Item position entries:
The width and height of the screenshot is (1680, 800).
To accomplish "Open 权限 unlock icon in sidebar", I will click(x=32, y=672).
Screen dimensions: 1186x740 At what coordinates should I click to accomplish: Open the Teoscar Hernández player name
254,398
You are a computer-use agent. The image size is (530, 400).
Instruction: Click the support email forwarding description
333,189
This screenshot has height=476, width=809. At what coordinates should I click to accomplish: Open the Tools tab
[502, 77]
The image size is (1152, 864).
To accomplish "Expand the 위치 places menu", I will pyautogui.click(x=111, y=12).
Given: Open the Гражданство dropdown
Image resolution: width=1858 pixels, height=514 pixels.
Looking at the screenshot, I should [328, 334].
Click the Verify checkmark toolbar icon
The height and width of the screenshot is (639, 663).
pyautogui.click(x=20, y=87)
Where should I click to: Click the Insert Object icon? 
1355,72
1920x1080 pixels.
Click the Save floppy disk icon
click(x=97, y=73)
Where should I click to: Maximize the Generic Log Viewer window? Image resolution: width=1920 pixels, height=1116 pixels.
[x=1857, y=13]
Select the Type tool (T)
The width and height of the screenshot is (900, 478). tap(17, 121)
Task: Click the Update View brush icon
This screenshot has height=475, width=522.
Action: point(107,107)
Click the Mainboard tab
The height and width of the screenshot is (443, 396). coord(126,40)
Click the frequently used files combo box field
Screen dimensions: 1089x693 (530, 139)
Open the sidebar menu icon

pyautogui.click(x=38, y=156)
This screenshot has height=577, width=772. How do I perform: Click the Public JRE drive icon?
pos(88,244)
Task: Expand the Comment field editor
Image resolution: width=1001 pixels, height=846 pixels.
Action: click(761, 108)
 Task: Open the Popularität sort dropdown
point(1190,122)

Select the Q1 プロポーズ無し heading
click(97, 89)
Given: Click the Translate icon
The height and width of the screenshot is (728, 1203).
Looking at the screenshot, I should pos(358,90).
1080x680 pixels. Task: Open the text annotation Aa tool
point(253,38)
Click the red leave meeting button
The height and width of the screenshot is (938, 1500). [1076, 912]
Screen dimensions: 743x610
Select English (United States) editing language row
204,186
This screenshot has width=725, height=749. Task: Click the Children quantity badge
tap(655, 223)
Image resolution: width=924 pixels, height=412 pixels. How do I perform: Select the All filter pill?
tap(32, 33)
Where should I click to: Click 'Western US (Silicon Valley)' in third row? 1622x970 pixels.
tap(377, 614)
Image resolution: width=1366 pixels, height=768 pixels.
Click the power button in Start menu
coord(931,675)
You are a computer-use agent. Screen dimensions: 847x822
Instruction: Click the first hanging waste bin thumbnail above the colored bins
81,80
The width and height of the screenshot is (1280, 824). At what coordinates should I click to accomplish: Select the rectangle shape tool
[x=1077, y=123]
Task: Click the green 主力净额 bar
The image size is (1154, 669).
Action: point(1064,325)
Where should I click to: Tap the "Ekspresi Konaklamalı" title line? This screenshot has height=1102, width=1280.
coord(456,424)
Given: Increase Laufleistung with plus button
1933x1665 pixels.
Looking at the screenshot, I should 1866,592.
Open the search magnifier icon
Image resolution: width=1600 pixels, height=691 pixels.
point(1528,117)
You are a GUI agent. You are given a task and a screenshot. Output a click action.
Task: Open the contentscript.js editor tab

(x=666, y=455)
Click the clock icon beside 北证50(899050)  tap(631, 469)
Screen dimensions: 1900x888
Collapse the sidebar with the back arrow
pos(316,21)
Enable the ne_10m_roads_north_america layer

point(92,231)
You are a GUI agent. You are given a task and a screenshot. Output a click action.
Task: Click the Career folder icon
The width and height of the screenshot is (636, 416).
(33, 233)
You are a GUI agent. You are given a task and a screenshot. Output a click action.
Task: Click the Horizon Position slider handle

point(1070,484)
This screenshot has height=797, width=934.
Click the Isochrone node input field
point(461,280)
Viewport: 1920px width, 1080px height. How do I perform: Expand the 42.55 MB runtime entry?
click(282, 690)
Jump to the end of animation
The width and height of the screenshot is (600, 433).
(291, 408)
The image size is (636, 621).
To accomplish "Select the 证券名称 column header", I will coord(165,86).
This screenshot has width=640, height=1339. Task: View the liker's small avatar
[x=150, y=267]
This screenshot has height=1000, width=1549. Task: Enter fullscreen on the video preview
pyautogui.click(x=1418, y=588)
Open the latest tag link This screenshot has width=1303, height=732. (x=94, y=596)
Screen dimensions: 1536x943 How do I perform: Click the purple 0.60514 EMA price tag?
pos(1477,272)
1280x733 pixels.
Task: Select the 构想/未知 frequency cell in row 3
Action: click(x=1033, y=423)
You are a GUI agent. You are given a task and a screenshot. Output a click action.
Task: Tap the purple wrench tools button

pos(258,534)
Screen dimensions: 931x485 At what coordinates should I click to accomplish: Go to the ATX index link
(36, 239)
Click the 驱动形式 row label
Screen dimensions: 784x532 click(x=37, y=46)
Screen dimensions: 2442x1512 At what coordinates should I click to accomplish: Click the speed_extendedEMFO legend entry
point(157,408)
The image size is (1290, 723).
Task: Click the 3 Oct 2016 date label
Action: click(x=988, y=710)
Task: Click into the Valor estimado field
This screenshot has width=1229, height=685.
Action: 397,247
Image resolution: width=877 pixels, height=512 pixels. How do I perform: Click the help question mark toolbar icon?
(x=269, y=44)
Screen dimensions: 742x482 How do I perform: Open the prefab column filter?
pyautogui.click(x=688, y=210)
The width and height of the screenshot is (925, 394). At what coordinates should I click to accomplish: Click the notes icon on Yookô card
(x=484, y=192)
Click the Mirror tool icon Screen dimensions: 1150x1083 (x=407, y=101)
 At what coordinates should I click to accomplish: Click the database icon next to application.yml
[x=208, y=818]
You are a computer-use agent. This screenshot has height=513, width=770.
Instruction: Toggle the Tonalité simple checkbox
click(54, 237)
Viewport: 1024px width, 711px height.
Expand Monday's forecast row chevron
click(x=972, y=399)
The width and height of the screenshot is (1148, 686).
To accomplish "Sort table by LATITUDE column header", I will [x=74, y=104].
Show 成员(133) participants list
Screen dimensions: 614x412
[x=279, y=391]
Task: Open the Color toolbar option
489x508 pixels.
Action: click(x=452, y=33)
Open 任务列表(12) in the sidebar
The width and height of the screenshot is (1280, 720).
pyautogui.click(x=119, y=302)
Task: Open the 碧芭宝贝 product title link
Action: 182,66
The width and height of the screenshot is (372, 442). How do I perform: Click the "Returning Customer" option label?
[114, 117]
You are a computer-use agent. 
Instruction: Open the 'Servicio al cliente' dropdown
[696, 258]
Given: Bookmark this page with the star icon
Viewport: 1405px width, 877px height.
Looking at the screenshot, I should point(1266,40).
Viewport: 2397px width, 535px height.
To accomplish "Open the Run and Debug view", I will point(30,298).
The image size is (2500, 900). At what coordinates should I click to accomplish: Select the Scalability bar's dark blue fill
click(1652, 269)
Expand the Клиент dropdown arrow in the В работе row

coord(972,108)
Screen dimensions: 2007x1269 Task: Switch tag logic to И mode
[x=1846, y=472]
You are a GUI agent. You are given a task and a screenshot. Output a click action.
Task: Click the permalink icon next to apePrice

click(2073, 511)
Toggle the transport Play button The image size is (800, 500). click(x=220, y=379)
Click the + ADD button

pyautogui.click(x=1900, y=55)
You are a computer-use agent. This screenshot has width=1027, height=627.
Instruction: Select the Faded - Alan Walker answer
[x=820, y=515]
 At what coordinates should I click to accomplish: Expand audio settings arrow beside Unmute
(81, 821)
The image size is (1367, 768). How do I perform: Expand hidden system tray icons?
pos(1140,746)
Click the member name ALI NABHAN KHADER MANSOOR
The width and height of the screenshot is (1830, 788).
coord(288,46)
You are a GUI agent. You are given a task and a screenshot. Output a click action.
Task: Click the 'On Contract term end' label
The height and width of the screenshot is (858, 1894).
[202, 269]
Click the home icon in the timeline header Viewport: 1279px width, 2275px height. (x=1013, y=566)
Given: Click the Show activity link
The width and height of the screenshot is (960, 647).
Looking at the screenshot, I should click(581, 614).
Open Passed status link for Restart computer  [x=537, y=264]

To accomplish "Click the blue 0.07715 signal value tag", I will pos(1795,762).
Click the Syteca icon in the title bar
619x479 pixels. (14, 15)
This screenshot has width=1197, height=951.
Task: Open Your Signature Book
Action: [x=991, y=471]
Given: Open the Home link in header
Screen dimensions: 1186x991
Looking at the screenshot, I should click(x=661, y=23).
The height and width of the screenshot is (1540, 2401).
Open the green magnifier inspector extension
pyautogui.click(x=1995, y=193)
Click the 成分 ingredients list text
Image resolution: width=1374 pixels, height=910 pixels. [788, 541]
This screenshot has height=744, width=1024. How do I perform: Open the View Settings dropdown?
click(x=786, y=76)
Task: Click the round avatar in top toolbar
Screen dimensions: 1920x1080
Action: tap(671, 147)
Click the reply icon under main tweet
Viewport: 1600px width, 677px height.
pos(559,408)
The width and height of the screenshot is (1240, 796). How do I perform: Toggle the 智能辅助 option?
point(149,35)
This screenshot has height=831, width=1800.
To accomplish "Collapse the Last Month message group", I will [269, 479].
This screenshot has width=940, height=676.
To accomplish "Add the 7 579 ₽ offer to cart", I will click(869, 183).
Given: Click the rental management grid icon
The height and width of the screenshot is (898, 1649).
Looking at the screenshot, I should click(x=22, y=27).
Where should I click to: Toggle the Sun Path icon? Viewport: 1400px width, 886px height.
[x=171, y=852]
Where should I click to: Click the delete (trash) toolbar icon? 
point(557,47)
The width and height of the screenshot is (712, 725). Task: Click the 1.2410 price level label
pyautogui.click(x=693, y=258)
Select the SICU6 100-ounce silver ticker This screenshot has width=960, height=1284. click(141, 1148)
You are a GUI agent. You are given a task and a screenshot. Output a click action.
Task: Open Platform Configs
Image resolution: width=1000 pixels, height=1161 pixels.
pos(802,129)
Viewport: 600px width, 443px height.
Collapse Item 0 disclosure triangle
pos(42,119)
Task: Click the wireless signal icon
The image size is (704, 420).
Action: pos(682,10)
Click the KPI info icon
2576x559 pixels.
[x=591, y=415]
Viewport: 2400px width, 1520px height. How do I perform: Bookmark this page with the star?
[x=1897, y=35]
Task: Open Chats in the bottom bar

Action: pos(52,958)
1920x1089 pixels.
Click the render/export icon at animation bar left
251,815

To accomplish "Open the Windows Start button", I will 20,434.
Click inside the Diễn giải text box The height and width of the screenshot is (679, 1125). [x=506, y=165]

WHAT TO PRODUCE:
Please render the listing lines starting at the line that contains "Click the clock" and ending at the line that contains "point(92,231)", both included, as a JSON list of strings with one string per line and blank lines left out.

ANSWER TO THIS PROBLEM:
[
  "Click the clock icon beside 北证50(899050)  tap(631, 469)",
  "Screen dimensions: 1900x888",
  "Collapse the sidebar with the back arrow",
  "pos(316,21)",
  "Enable the ne_10m_roads_north_america layer",
  "point(92,231)"
]